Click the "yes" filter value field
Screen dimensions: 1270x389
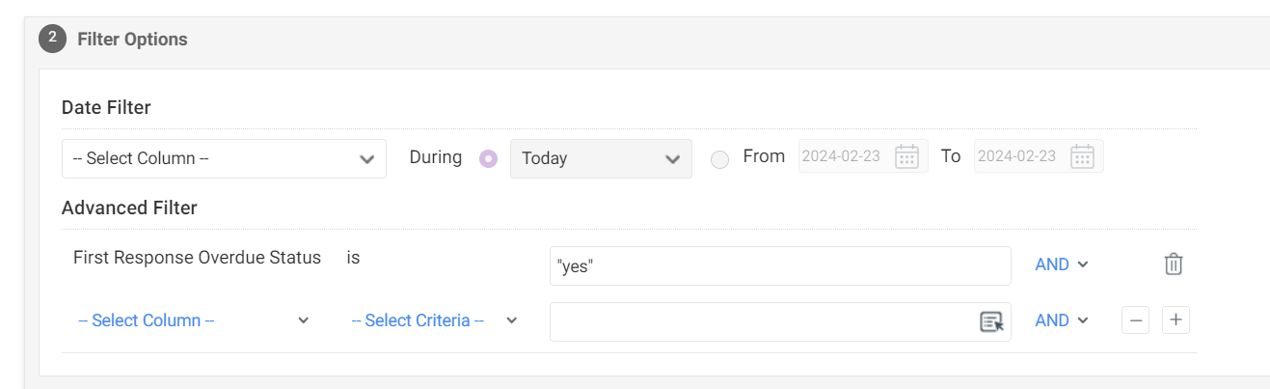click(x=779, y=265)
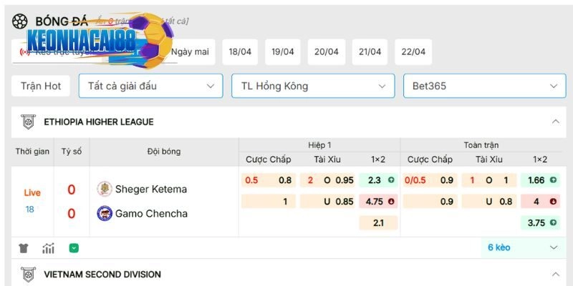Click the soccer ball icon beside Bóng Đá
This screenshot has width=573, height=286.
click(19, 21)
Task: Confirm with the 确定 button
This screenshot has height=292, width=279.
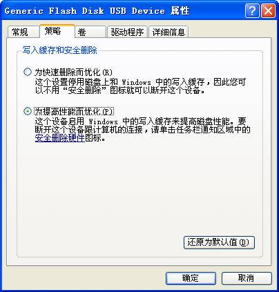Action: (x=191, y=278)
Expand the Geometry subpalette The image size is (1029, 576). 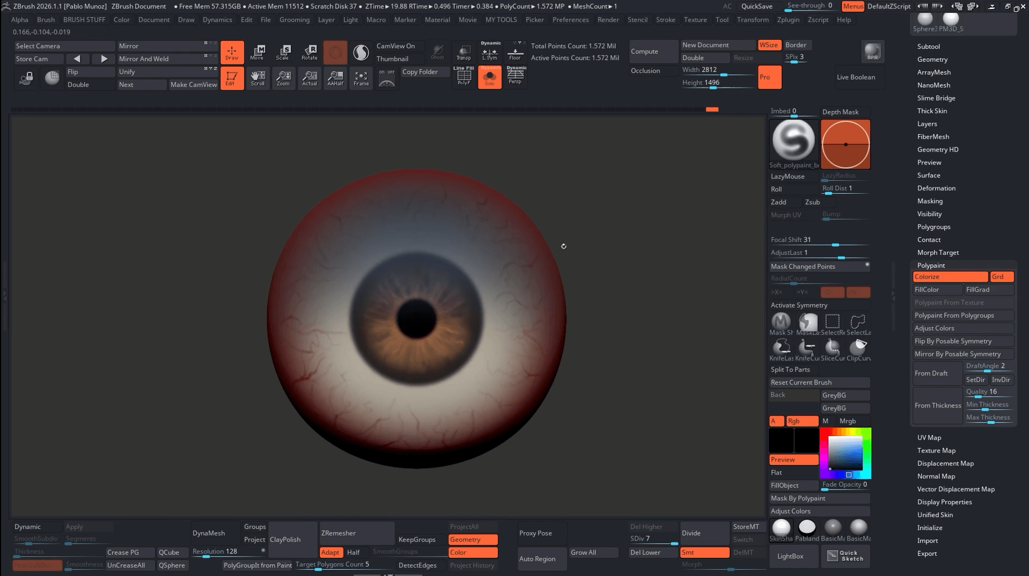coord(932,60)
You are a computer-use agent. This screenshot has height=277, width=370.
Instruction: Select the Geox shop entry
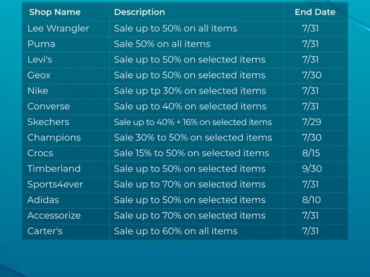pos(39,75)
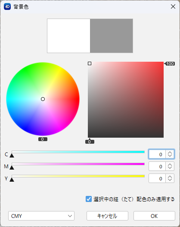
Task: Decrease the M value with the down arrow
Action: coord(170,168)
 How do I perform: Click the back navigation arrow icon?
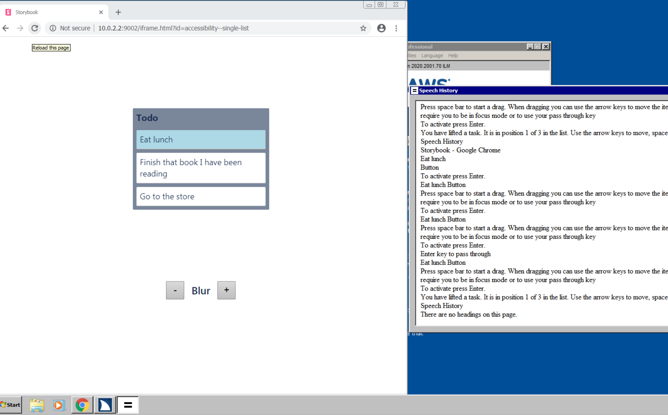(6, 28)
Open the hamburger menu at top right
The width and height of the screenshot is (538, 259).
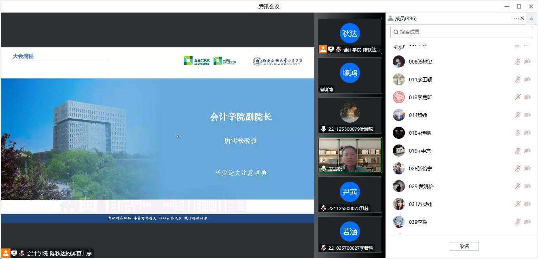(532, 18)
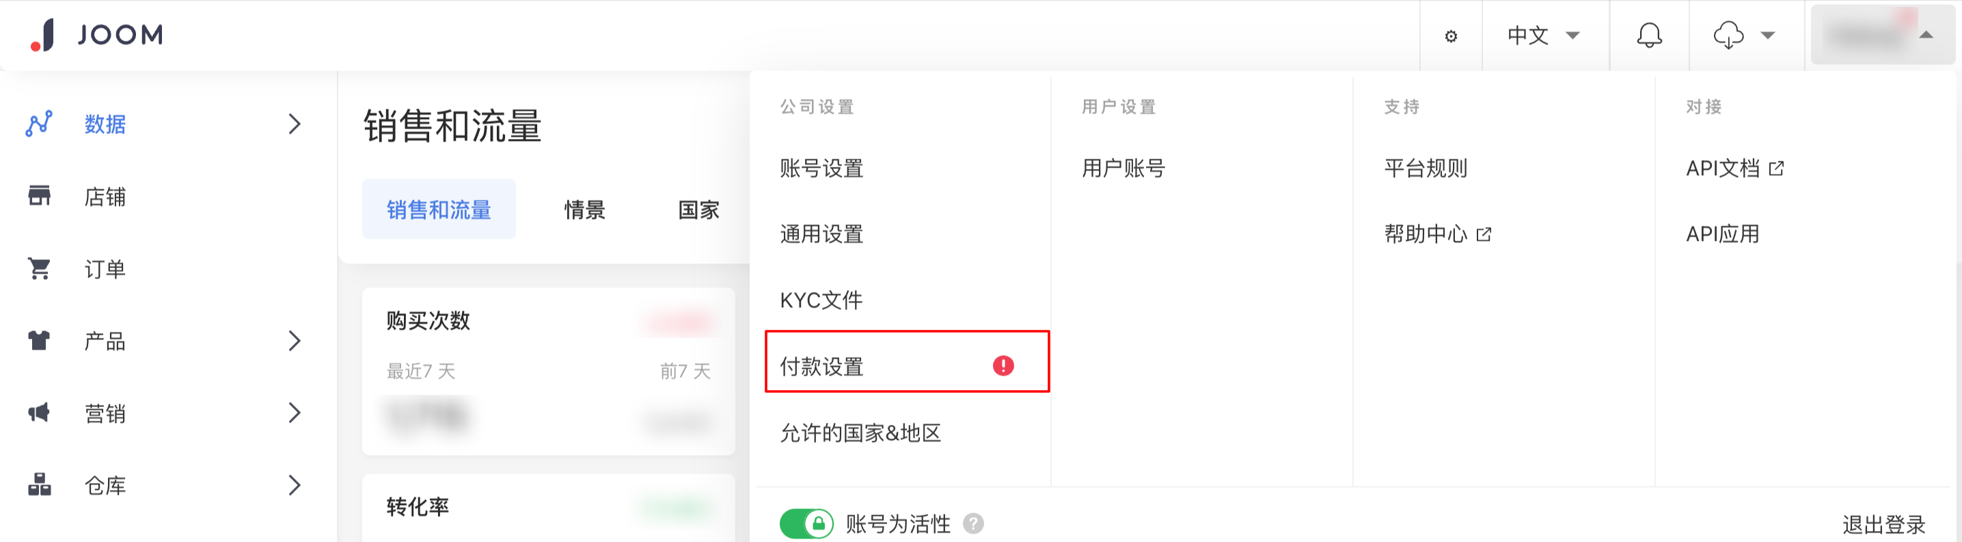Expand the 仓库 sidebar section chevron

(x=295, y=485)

(Exercise details) Set out exactly, and only, the lines between the first line of the listing and the line containing "Task: Confirm with the 确定 button", counting both, while leaving every picture out.

(Answer to this task)
Click the "yes" filter value field
Screen dimensions: 1270x389
click(x=779, y=265)
Click the soccer ball icon beside Bóng Đá
This screenshot has width=573, height=286.
click(19, 21)
Task: Confirm with the 确定 button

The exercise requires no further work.